■ Your instructions
Required from the data below: the exact lines starting at the line containing "Task: Click the End range slider handle" and ending at the line containing "You are a computer-use", with both ends kept and all pictures dropped.

Stored data:

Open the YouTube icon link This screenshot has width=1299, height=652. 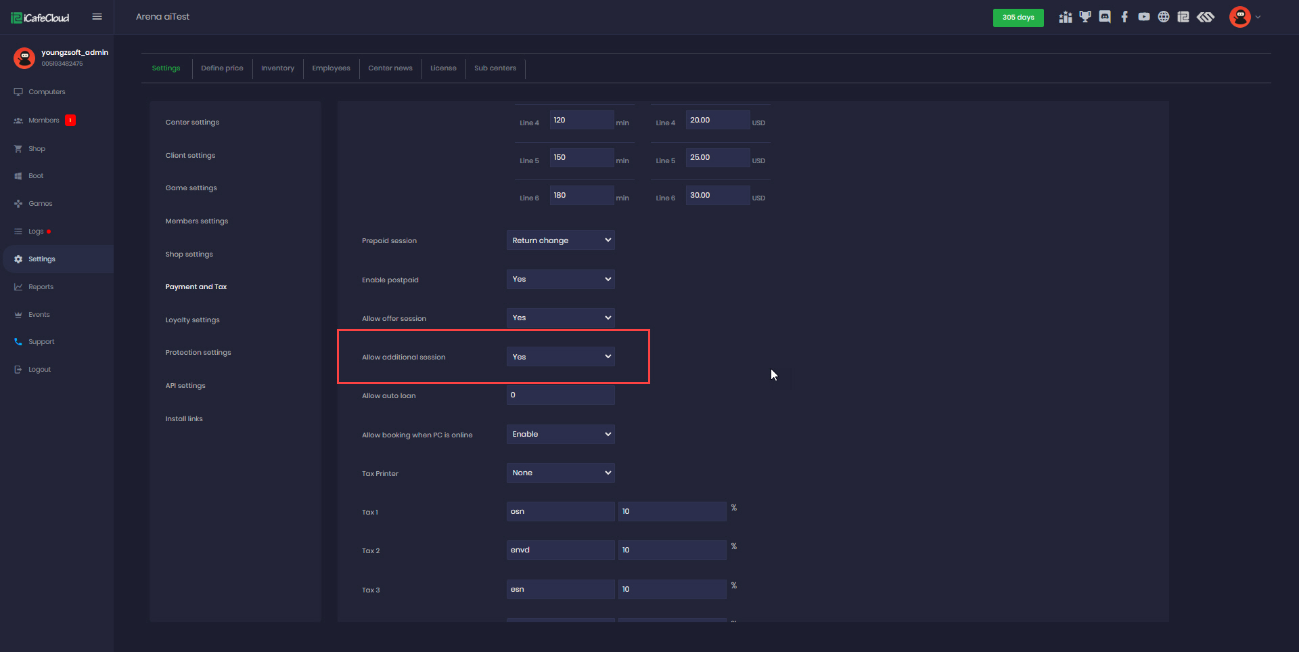pyautogui.click(x=1144, y=17)
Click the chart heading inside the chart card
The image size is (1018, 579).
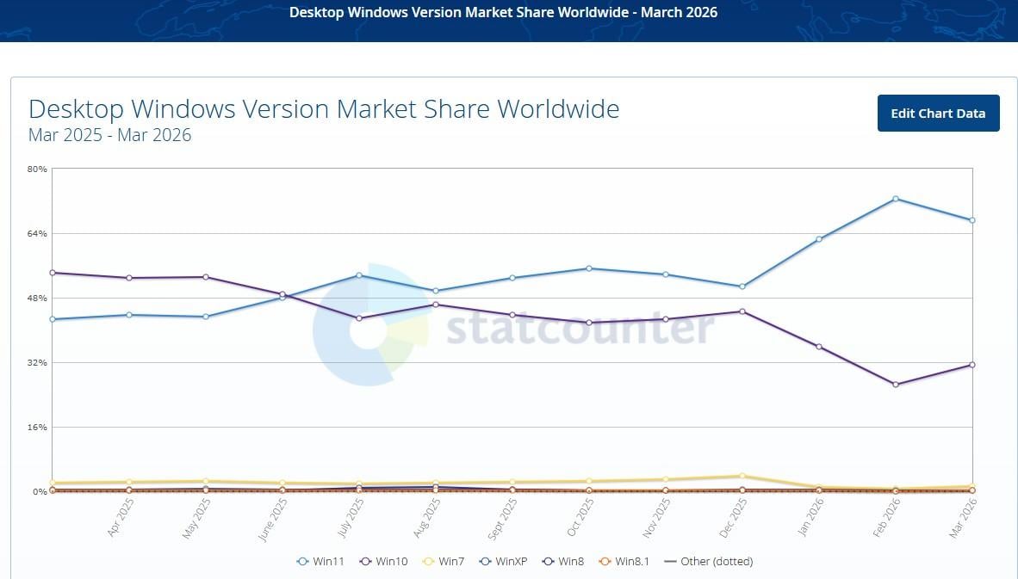[324, 109]
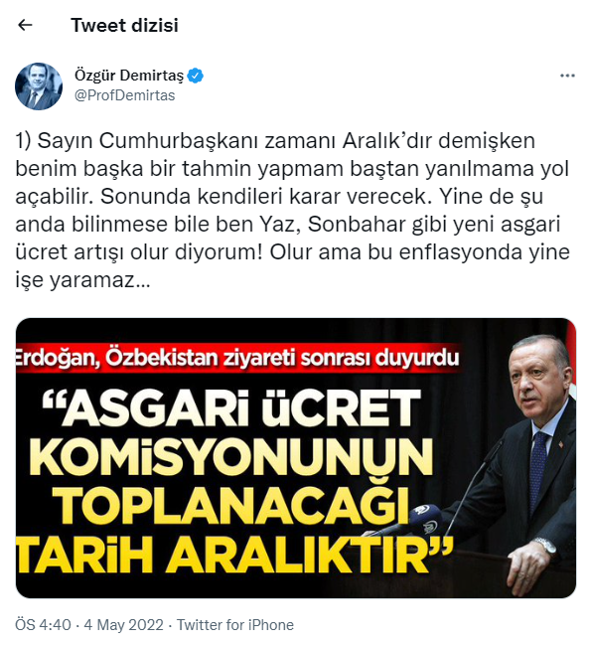The image size is (591, 645).
Task: Open the three-dot more options menu
Action: (x=567, y=76)
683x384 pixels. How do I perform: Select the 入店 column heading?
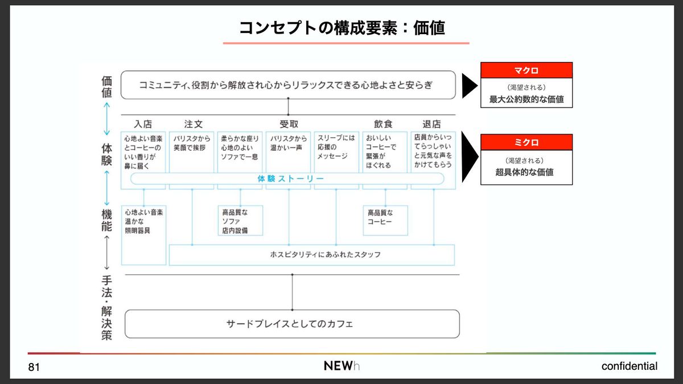tap(143, 124)
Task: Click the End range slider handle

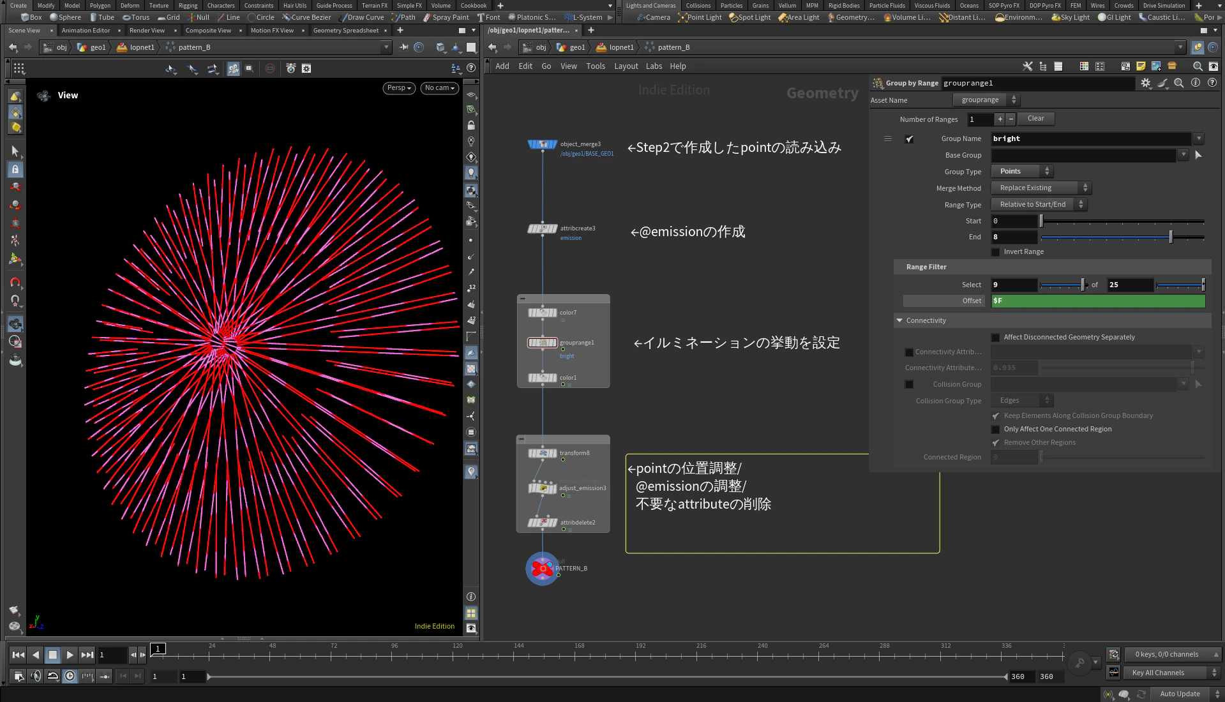Action: [x=1170, y=237]
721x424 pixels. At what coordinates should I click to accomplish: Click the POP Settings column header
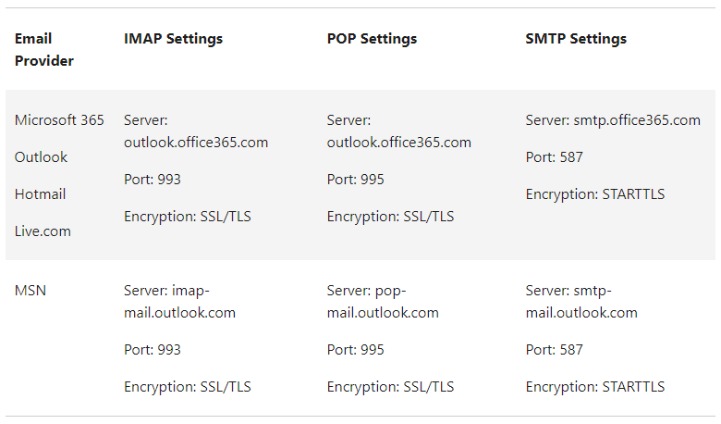click(x=372, y=39)
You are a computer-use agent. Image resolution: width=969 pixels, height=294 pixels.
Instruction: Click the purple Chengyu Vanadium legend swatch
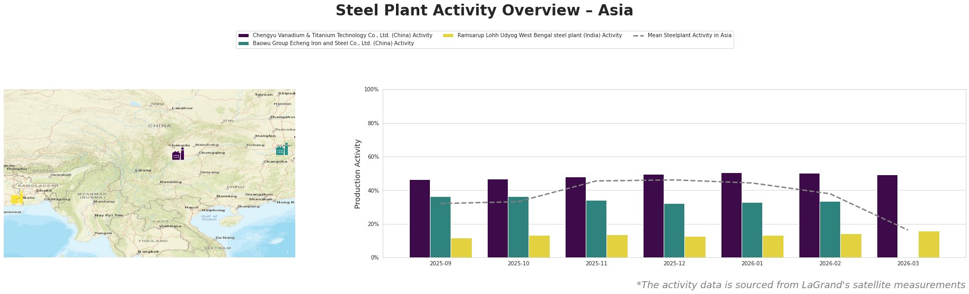pos(243,36)
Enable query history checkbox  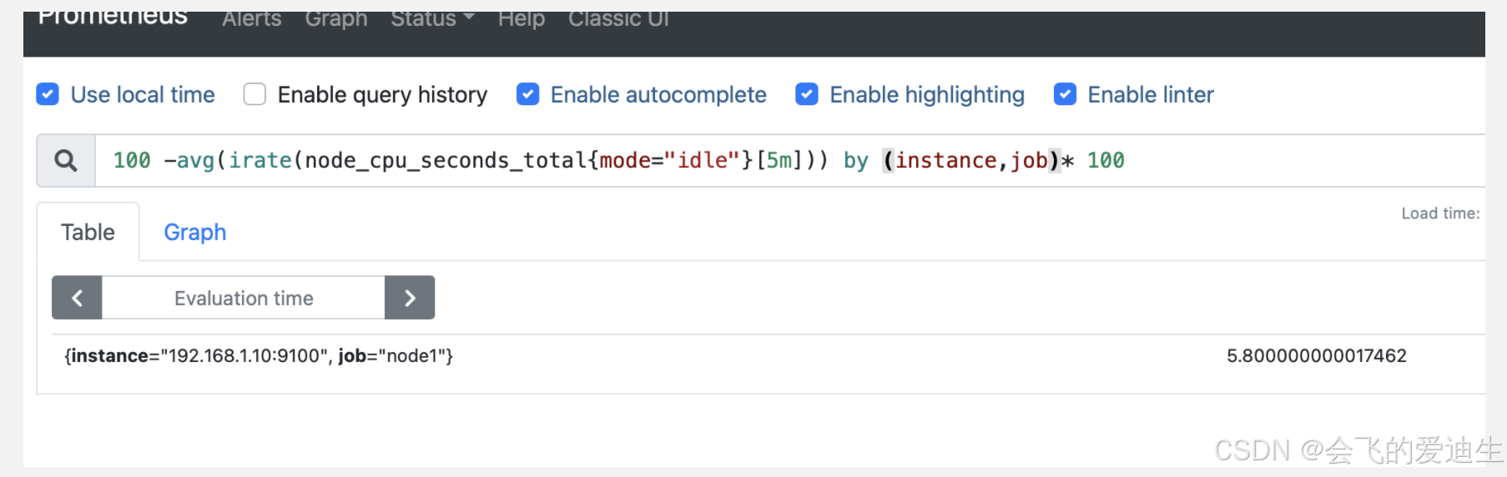coord(255,94)
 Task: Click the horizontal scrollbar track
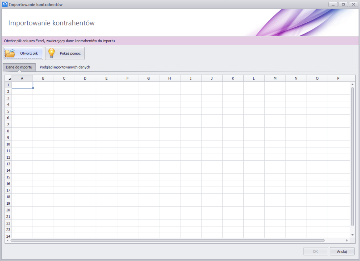tap(334, 240)
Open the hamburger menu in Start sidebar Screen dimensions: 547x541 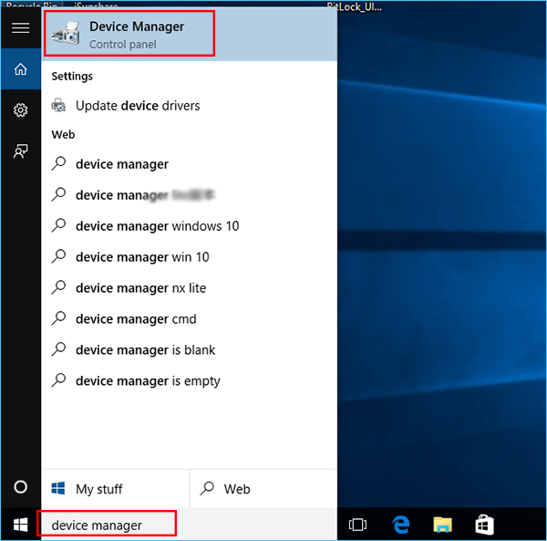[x=20, y=27]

■ Task answer
Task: Click the End range slider handle

Action: [x=1170, y=237]
721x424 pixels. At what coordinates should I click to accomplish: Click the POP Settings column header
click(x=372, y=39)
You are a computer-use agent. Image resolution: width=969 pixels, height=294 pixels.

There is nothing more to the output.